** START DOCUMENT EXTRACT **

# Question about Fetching



## austin03 (Feb 19, 2014)

I have a 10 month old Vizsla who I can not get to fetch/retrieve for the life of me. 
Whether we are playing in the backyard with a toy or at the lake with a floating dummy. 
When we are at the lake he LOVES to swim so he will go get it but never will bring it back to me. He will run it down the shoreline and drop it and run back to the water. He will do anything but bring it to me so I can throw it again. I dont get it. 
I have stopped playing with him when he won't bring it back, tried treats, and tried tons of praise but none of it is no good.

Any ideas?


----------



## SuperV (Oct 18, 2011)

couple thoughts....

1. Put a check chord on him, so you can grab it and reel him into to you adn thereby eliminate the potential for him to run off....try meeting him at the waters edge so he can't run off....

2. He may think for some reason (i.e. past experiences) that every time he brings you something you take it away, so be cognizant of that and when he brings it to you, let him hold on to it while you offer tons of praise.

Nate


----------



## austin03 (Feb 19, 2014)

SuperV said:


> couple thoughts....
> 
> 1. Put a check chord on him, so you can grab it and reel him into to you adn thereby eliminate the potential for him to run off....try meeting him at the waters edge so he can't run off....
> 
> ...


Thanks for the Reply! I have tried the check cord thing and we have done that for hours and right when he gets off the check cord he goes back to how he was. Also, even when on the check cord its pretty much forcing him to bring you it half the time. We have tried the waters edge one and cut him off but instead he just turns the opposite way or runs straight up the hill, drops it and rans back in the water. haha. 

We also are very persistent on praising him when he brings us the toy and never just take toys from him when he brings them to us. We let him play with them for a second so he doesnt think we are just going to take it.

He is too smart for his own good I think!


----------



## SuperV (Oct 18, 2011)

My initial thought then is stick with the check chord routine until it finally registers with him, that bringing you the object is the only outcome of the exercise...

Yes these dogs have the uncanny ability of outsmarting there owners....There has been more than one time where I find myself saying.."...remember, I am the smarter being....(I think)" 

Nate


----------

** END DOCUMENT EXTRACT **

> _TASK A_
According to the forum thread on fetching, how old is the Vizsla that won't retrieve?
> _TASK B_
In the forum thread on fetching, why does SuperV advise letting the dog keep hold of the object when he brings it back?

** START RECORDED INFORMATION **

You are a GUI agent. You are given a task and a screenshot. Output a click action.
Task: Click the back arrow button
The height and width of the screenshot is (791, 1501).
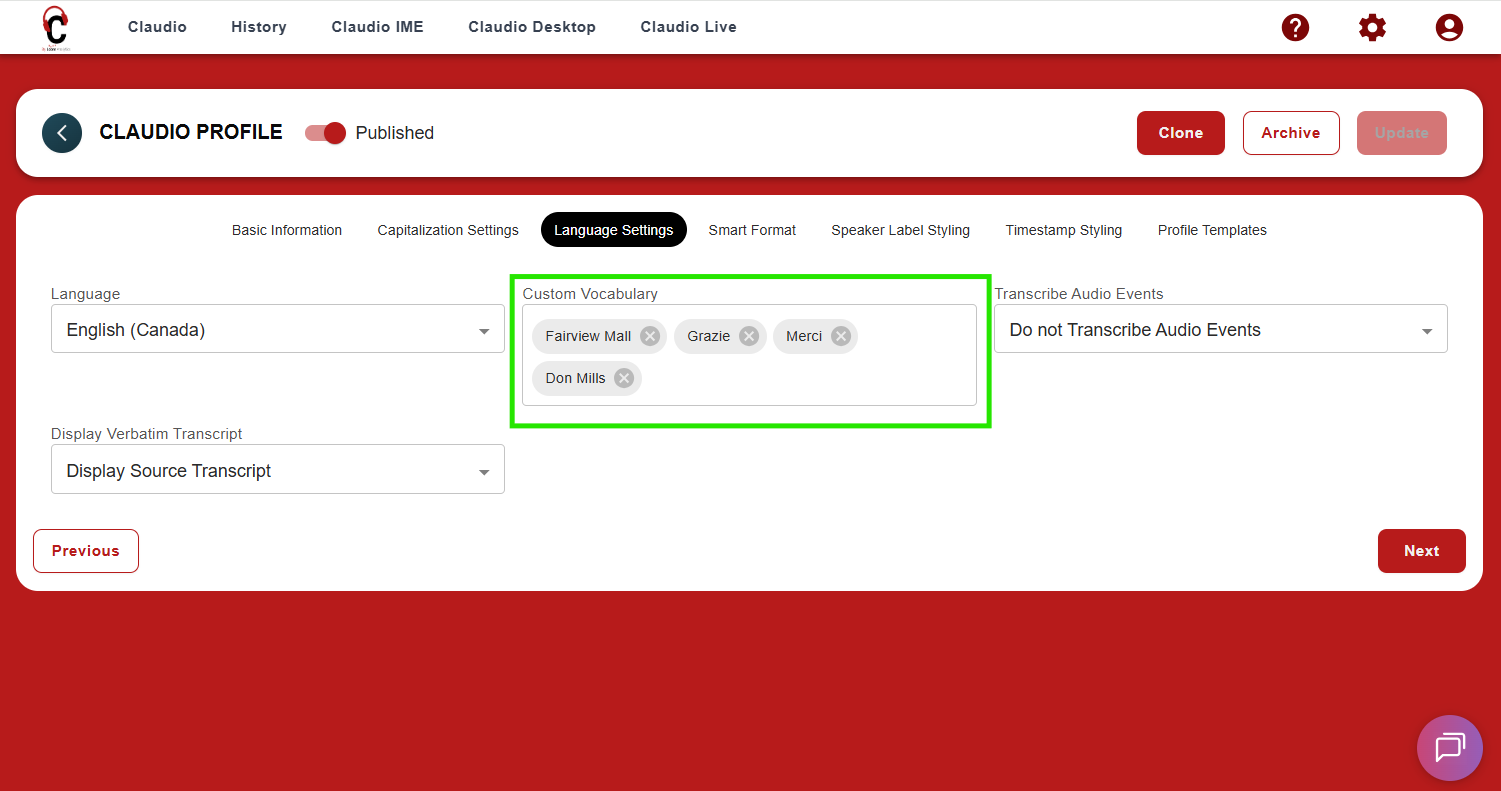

** END RECORDED INFORMATION **

> _TASK RESULT A_
He is 10 months old.

> _TASK RESULT B_
SuperV suggests that past experiences may have taught the dog that whatever he brings to his owner gets taken away. Letting him hold on to it while giving lots of praise counters that expectation.